* _Given records_:
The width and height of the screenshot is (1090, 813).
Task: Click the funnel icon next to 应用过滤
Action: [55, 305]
==
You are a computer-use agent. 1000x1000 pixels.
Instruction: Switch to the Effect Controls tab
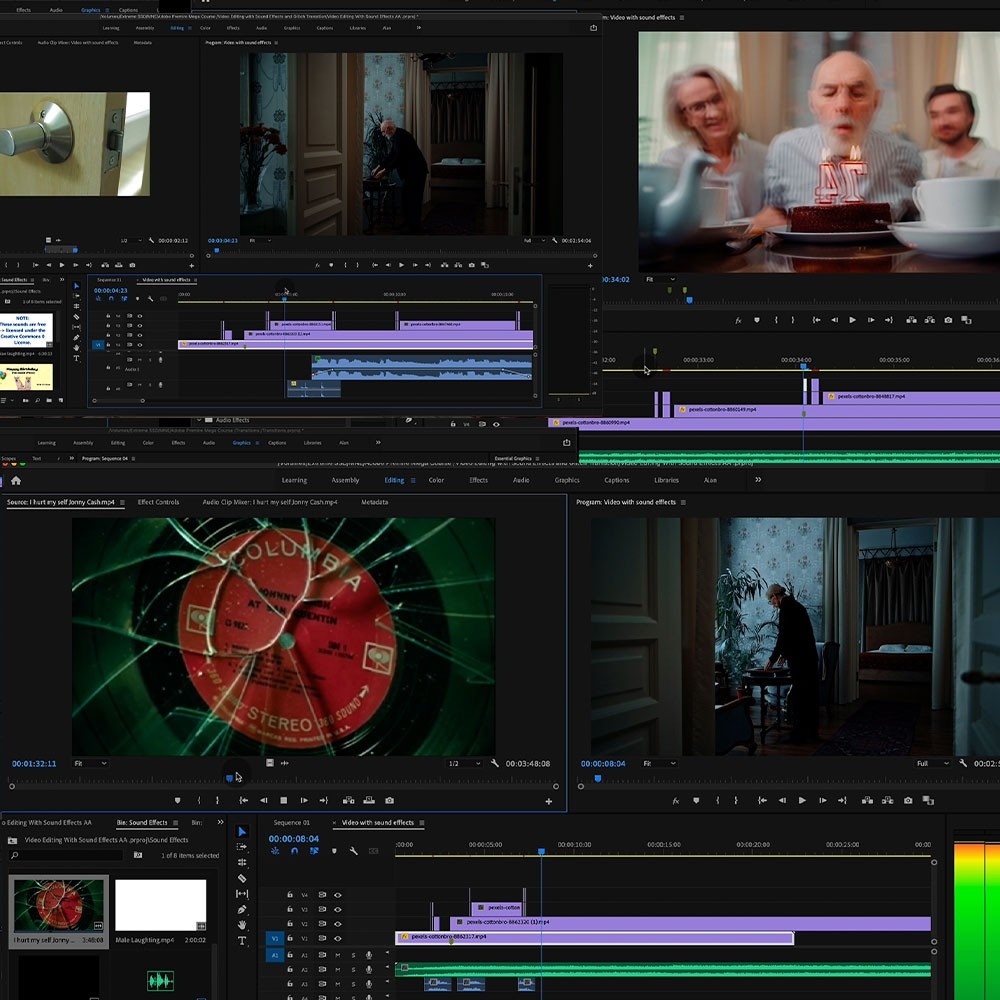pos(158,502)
---
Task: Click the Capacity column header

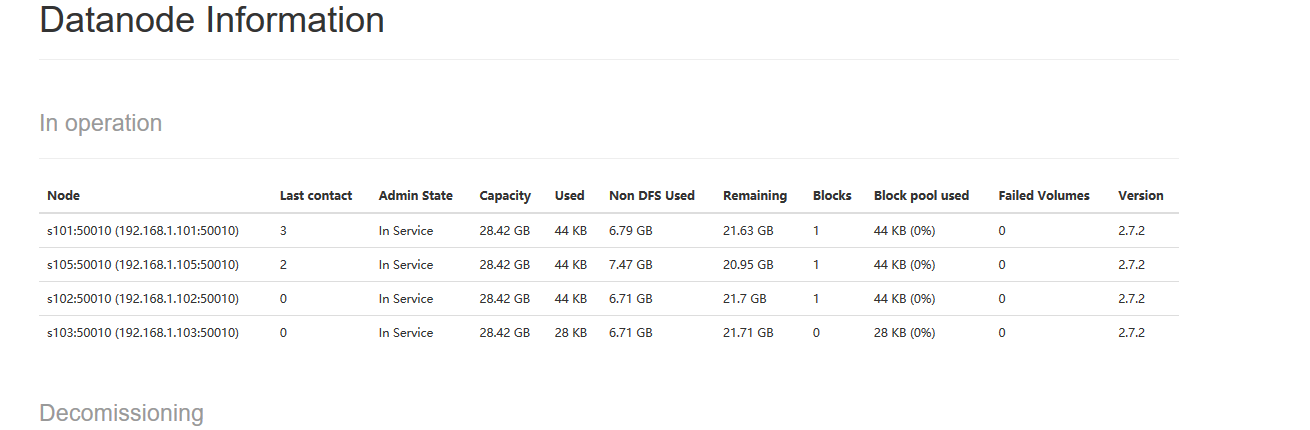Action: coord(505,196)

* _What is being asked_: Copy out the records from the line with "You are a computer-use" to the line with "pos(158,502)", including both of those lines, and leave the pictures out.

* _Right answer_:
You are a computer-use agent. 1000x1000 pixels.
Instruction: Switch to the Effect Controls tab
pos(158,502)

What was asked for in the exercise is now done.